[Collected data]

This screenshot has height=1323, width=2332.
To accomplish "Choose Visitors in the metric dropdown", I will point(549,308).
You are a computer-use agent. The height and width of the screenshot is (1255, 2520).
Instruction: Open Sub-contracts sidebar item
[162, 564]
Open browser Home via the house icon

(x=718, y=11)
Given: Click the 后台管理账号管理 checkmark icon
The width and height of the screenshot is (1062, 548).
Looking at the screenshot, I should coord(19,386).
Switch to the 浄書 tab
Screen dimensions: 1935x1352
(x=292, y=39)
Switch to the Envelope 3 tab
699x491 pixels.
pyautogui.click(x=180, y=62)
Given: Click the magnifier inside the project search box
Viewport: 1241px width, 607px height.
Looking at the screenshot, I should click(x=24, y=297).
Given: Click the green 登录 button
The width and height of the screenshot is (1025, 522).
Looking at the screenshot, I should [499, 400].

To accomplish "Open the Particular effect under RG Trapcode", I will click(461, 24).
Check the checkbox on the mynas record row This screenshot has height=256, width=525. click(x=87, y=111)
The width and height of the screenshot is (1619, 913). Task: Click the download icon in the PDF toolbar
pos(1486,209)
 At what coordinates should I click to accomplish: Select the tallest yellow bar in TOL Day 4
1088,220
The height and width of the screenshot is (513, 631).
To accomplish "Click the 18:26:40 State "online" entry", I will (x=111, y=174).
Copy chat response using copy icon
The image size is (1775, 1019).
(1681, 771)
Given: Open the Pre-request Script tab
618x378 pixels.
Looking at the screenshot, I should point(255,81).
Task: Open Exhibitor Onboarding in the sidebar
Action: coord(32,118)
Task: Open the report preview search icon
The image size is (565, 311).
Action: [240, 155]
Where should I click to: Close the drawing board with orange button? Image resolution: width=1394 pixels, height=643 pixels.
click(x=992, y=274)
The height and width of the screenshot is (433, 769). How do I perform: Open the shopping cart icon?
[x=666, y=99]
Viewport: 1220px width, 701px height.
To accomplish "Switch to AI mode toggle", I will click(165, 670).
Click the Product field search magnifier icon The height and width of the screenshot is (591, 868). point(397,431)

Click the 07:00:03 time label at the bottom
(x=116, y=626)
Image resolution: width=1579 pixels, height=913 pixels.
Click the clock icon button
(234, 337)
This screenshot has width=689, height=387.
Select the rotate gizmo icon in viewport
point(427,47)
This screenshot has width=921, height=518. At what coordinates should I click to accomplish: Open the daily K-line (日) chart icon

§ **Problem requirements**
Return, unchanged, the run of lines above that opens with the line containing "Check the checkbox" and closes with the line containing "Copy chat response using copy icon". Include both.

§ **Exercise response**
Check the checkbox on the mynas record row This screenshot has height=256, width=525. click(x=87, y=111)
The width and height of the screenshot is (1619, 913). Task: Click the download icon in the PDF toolbar
pos(1486,209)
 At what coordinates should I click to accomplish: Select the tallest yellow bar in TOL Day 4
1088,220
The height and width of the screenshot is (513, 631).
To accomplish "Click the 18:26:40 State "online" entry", I will (x=111, y=174).
Copy chat response using copy icon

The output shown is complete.